Start of Dataset records

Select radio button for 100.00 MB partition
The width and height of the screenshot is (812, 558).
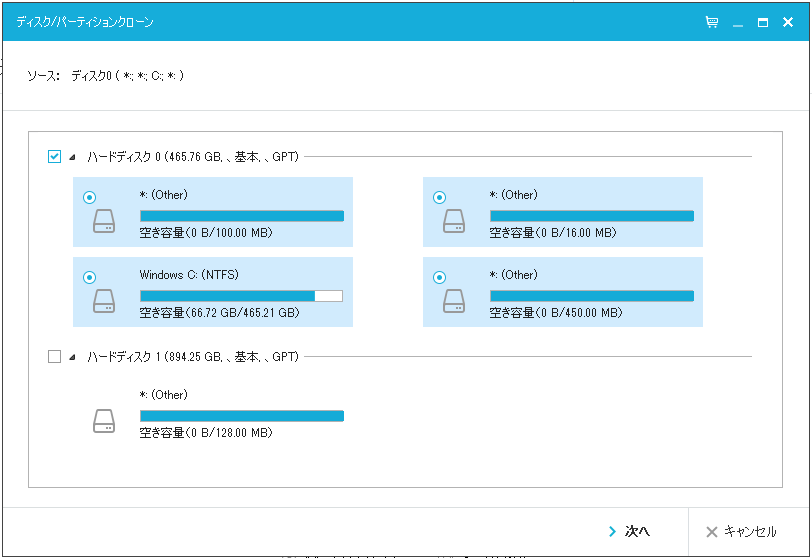click(x=90, y=197)
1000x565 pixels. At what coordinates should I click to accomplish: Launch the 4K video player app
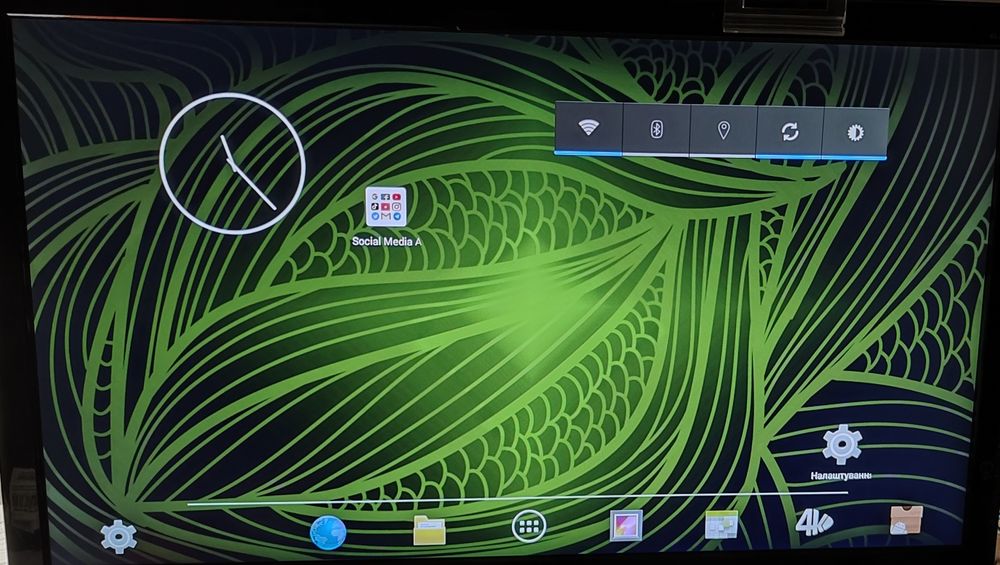(x=814, y=523)
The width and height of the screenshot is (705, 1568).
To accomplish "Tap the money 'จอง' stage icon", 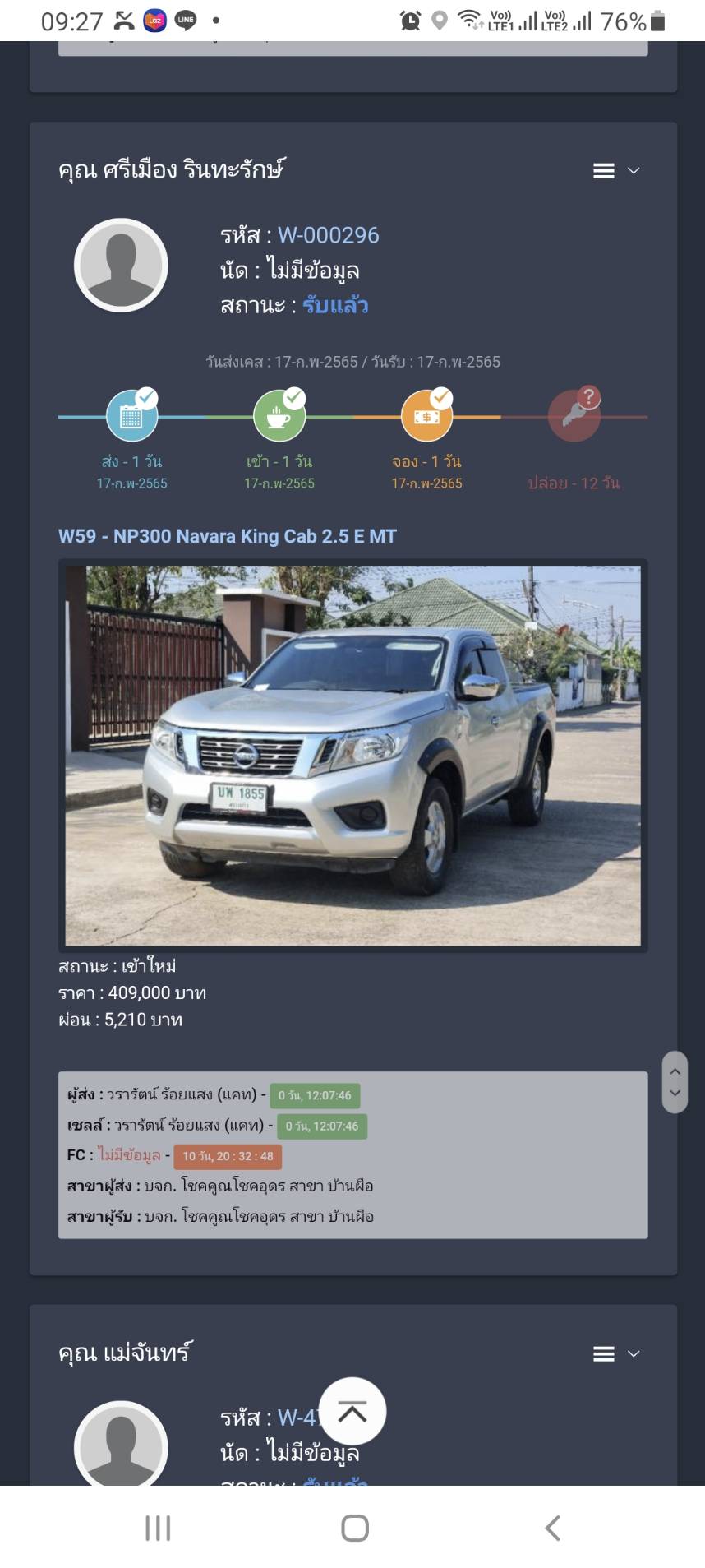I will coord(426,415).
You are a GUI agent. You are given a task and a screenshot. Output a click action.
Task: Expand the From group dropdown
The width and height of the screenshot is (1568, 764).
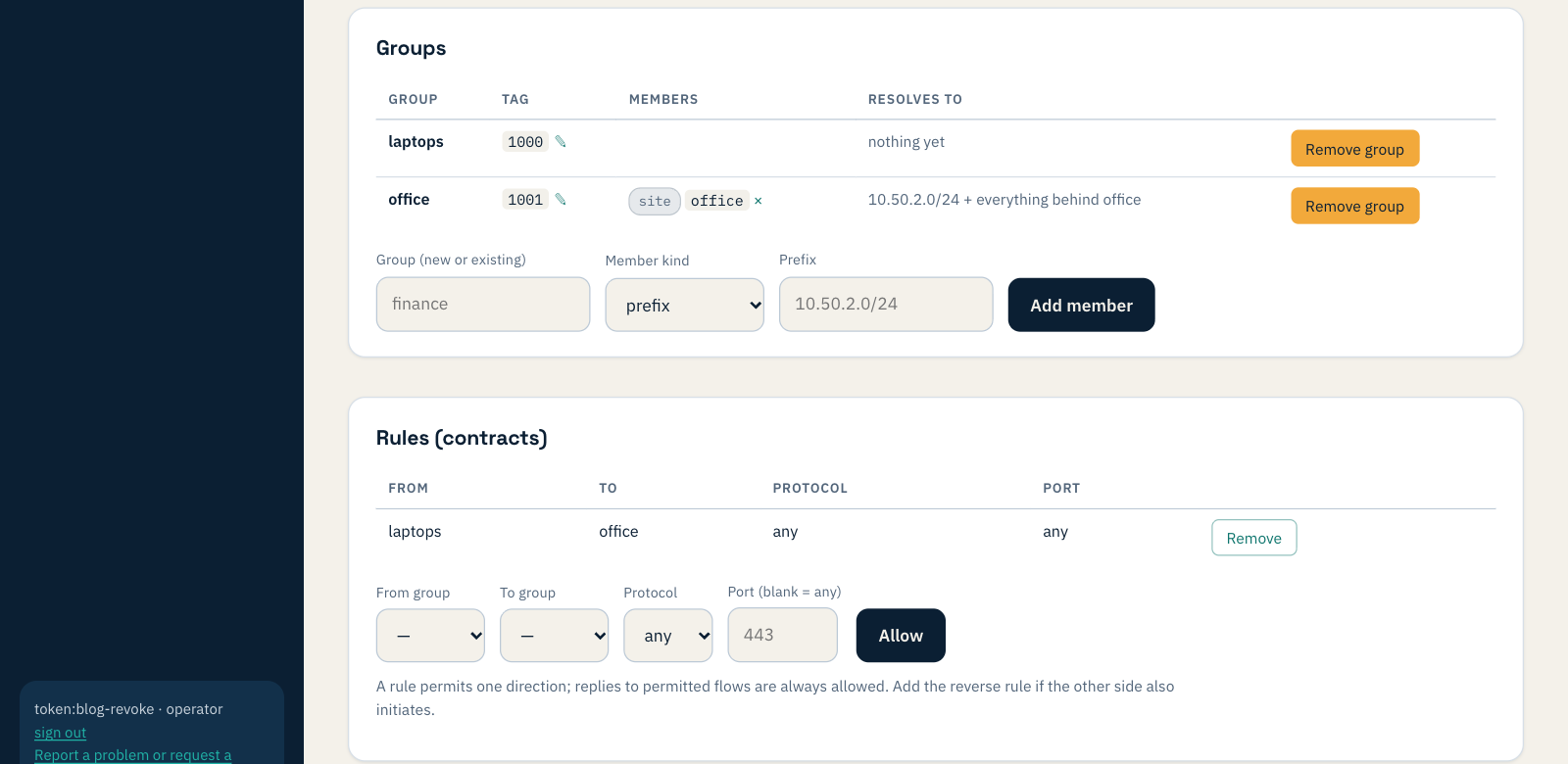click(430, 635)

End of Dataset records

> **The problem**: Please write out the listing verbatim, beginning with the line that contains "You are a GUI" and continuing through the end of the listing. Leave the pictures out.

> **Answer to this exercise**:
You are a GUI agent. You are given a task and a screenshot. Output a click action.
Task: Expand the From group dropdown
The width and height of the screenshot is (1568, 764).
click(430, 635)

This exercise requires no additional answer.